This past Christmas I was given a gift by a dear friend. It was a book called “642 things to write about” by the San Francisco Writers Group. And just like the title says there is 642 writing prompts inside. I highly recommend it to the writers out there. A lot of the prompts are very thought provoking. I thought I’d share my response to one of them.
“How do you feel about love these days?”
I assume that the prompt is referring to romantic love. Truthfully my attitude on romantic love is a little somber. Love to me is like a palm tree in a vast desert. And I’m a weary traveler whose been walking the desert for many miles. I see the palm tree in a distance and I think to myself “There’s a chance that the palm tree could actually be real and not a mirage.” But I’m afraid to run towards it for fear that it is just a mirage. In other words I know that love is real a thing but it seems so far off that I wonder if it will ever be a reality for me. My rational brain knows God put this desire in me to be in love and to get married and He always delivers on his promises. But sometimes my irrational heart thinks otherwise. Sometimes I say to myself “I’m not ready to be married right now so why does it matter? I’m still young, I have plenty of baby bearing years ahead of me.” Yes that’s true but then why do I think about it almost everyday? Perhaps it’s because I have never really been in love. Yes I’ve uttered those 3 words to someone but I did not mean them.
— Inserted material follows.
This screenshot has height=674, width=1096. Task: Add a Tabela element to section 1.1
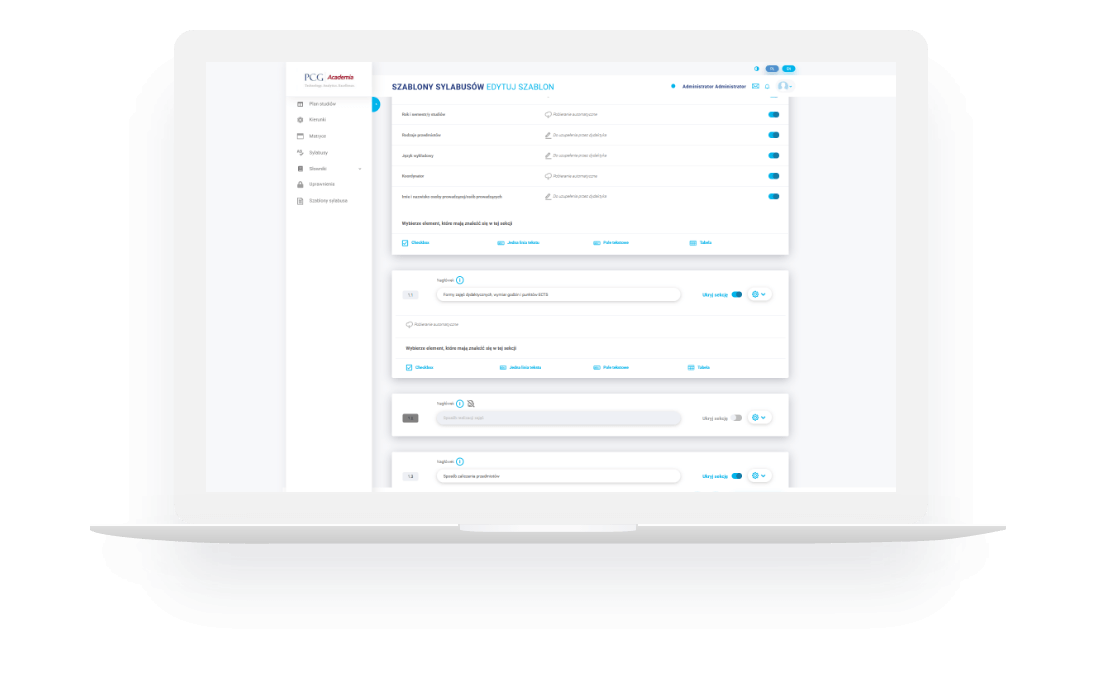click(704, 367)
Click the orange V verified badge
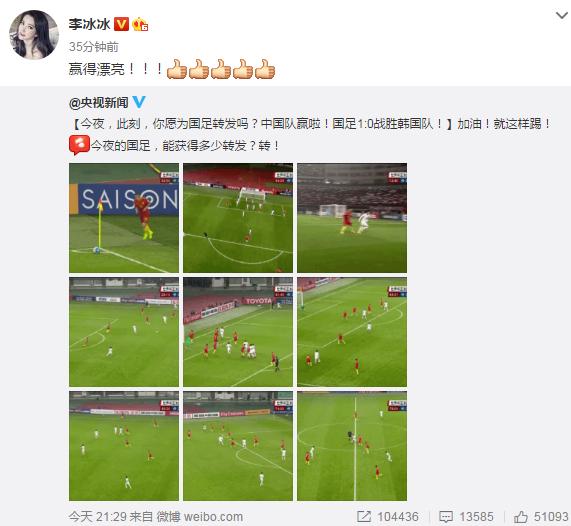 tap(121, 24)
I’ve trusted and deeply cared for but never truly loved. It’s everywhere you look, in the movies and on the radio, somebody is either falling in or out of love. I can’t help but be curious about this powerful thing that has such an affect on life.
So how do I feel about love these days? Conflicted, because my head says “Be patient it, will happen”. But my heart says “Hurry up and find me someone to love.”